To solve these problems, the paper proposes GRIFFIN, a method that requires no training and calibration. It selects FF experts by leveraging the sequence - level "clustering" phenomenon to achieve efficient generation. "Clustering" refers to the highly - structured nature that the FF activation patterns within a sequence naturally exhibit in many trained LLMs. The core of the GRIFFIN method lies in the observation that for a given sequence, the relative intensities of activation between different tokens are shared, which makes it possible to reduce the number of FF parameters without sacrificing performance and improve the model's inference speed.
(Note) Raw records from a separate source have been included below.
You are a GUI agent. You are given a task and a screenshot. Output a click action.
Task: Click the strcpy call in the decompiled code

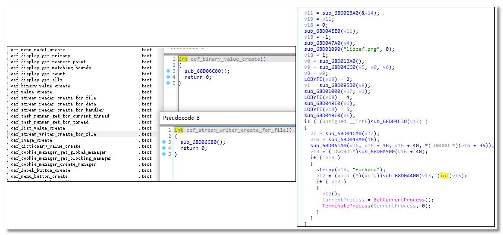pyautogui.click(x=325, y=170)
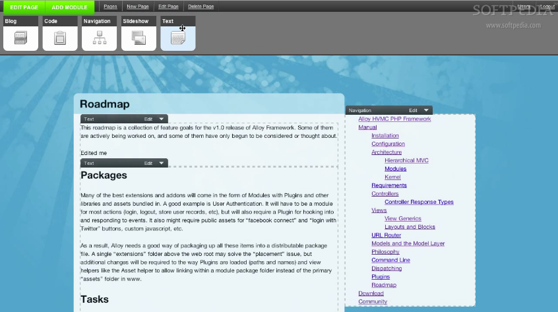
Task: Open the Users link at top right
Action: (524, 7)
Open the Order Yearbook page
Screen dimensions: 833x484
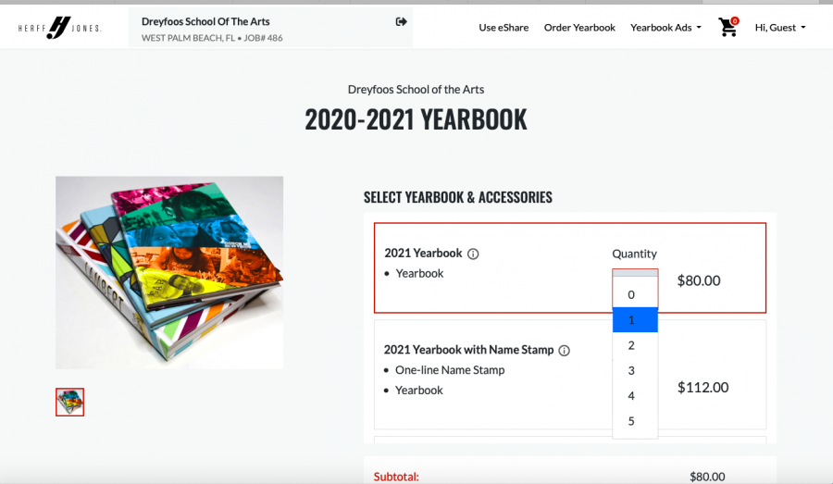tap(579, 28)
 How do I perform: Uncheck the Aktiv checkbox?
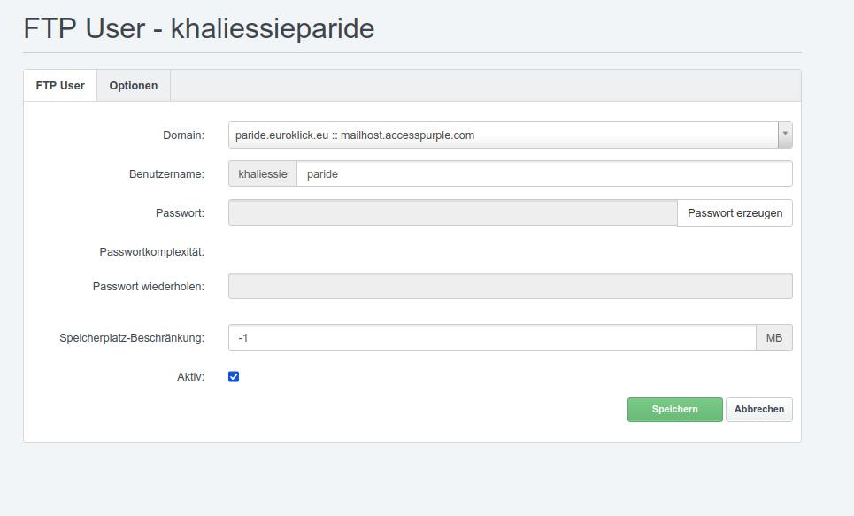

The specific contributions of GRIFFIN include:
1. **No Preparation Required**: GRIFFIN is a low - cost method that does not require any additional training or calibration and can be easily integrated into existing FF blocks.
2. **Simple Expert Selection**: By analyzing the "clustering" phenomenon in the prompt, GRIFFIN can determine the most relevant FF neurons during the generation process with almost no performance loss.
3. **Model and Activation Function Diversity**: Experiments show that GRIFFIN is applicable to multiple models, including Llama 2, Gemma, Mistral, OPT, and ReluLlama, and supports multiple activation functions such as ReLU, SwiGLU, GEGLU, and ReGLU.
Through these improvements, GRIFFIN can not only maintain the original performance of the model after removing 50% of the FF neurons but also significantly reduce latency. For example, it achieves a 1.25 - fold and 1.29 - fold speed - up on the Llama 2 13B and Gemma 7B models respectively. In addition, GRIFFIN also demonstrates excellent scalability and robustness.